# [PASSAGE SHOWN]

*** Block opens ***

Milan Lucic (zero shots in 13:43 of ice time), his presence and offensive touch nowhere to be found, was dropped to the third line. Lucic skated alongside Chris Kelly and Rich Peverley. Benoit Pouliot replaced Lucic on the first line, where he played with Tyler Seguin and Nathan Horton.

With Peverley moved to the third line, Jordan Caron moved up to the second line to skate with Patrice Bergeron and Brad Marchand. The only threesome that wasn’t altered was the fourth line of Daniel Paille, Gregory Campbell, and Shawn Thornton.

“I was trying to get their focus back,’’ said Julien. “As lines, they weren’t doing much. They were frustrated. We saw guys trying hard, but probably being too individual as players. Other guys that weren’t quite going. So we tried to mix it up and get other guys going. Get them refocused on doing their job instead of worrying about who they’re with and the so-called chemistry. It was more about going back to the grind and doing our job here.’’

Krejci inches closer

For the first time since suffering a core injury last Tuesday, David Krejci skated alongside his Bruins teammates yesterday.

Krejci missed his third straight game last night, a 4-1 loss to the Hurricanes, but the team was encouraged that he participated in the morning skate. He could return as soon as Saturday against San Jose, if not tomorrow when Toronto visits the Garden. Krejci declined to comment on his condition.

“Starting to skate with us, so he’s inching closer to returning, but not tonight,’’ said coach Claude Julien before the game.

Krejci has one goal and no assists in three games. During his absence, Seguin has centered the No. 1 line between Lucic and Horton. Seguin remained on the first line last night for the third straight game.

When Krejci is ready, Seguin most likely will return to the third line. If the Bruins deem Seguin more effective at center than right wing, the 19-year-old will be in the middle on the No. 3 line. Kelly would move to the left side. Pouliot will remain on the right wing. Entering last night, Seguin had a 1-4-5 line to lead all Bruins in scoring.

McQuaid scratched

Adam McQuaid, injured last Wednesday against Carolina, was a game-time scratch. He participated in practice Monday, then skated yesterday morning. He was scheduled for additional testing before last night’s game. McQuaid had been suffering from concussion-like symptoms after falling into the RBC Center end boards and hurting his neck.

Kampfer improving

Steven Kampfer, who sprained the MCL in his left knee Sept. 29, could be cleared for contact in time for today’s practice. Kampfer resumed skating Sunday. He practiced without contact Monday and skated yesterday morning.

Kampfer suffered a sprain in his right knee last year during a late-season Providence assignment. His lost recent injury is not as severe as last year’s sprain.

“I was fortunate enough that it wasn’t as bad,’’ Kampfer said. “The recovery time is a lot less than it was last year. It’s a positive sign that I’m back on the ice as soon as I am.’’

If the Bruins are injury-free when Kampfer is considered ready for game action, the former Michigan star most likely will become the No. 7 defenseman. Matt Bartkowski then would be assigned to Providence, where he can see big-time minutes in all situations.

*** Block closes ***

In the Bruins notes above, which line was the only one left unchanged?

# [AVAILABLE DATA]
*** Block opens ***

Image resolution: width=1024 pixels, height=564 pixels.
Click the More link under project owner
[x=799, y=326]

*** Block closes ***
*** Block opens ***

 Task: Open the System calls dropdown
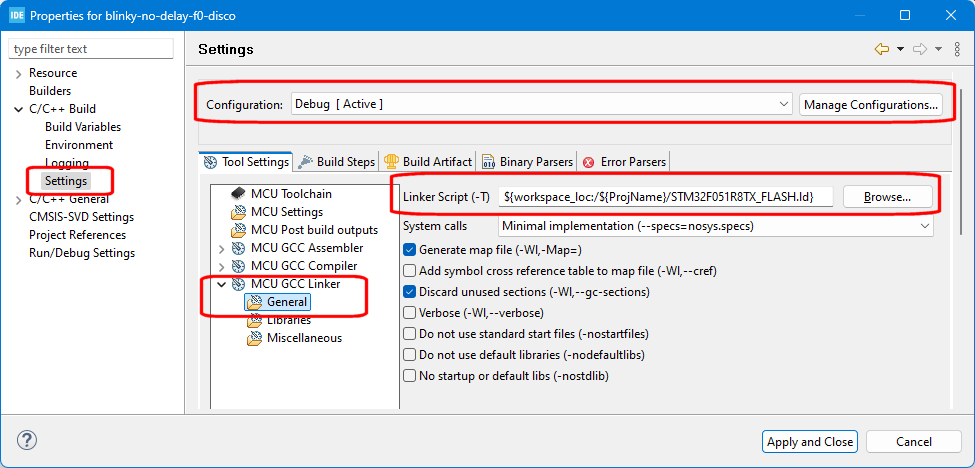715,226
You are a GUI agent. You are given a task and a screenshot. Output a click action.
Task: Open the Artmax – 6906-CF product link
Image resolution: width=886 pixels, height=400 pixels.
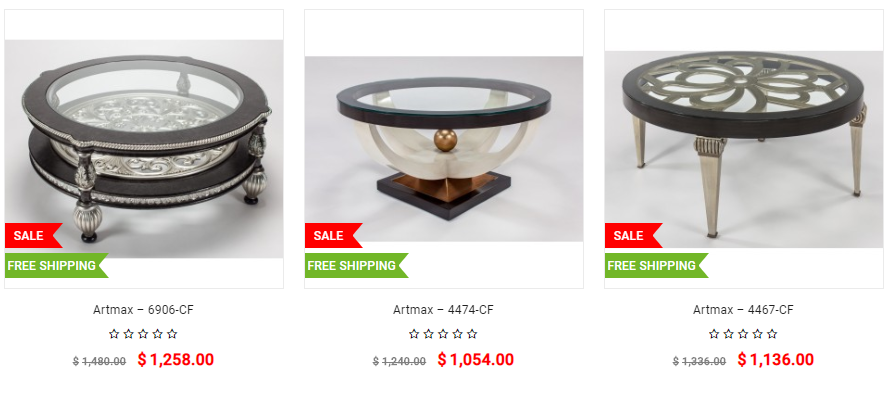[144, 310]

*** Block closes ***

# [RESULT FOR THIS EXERCISE]
The fourth line of Daniel Paille, Gregory Campbell, and Shawn Thornton.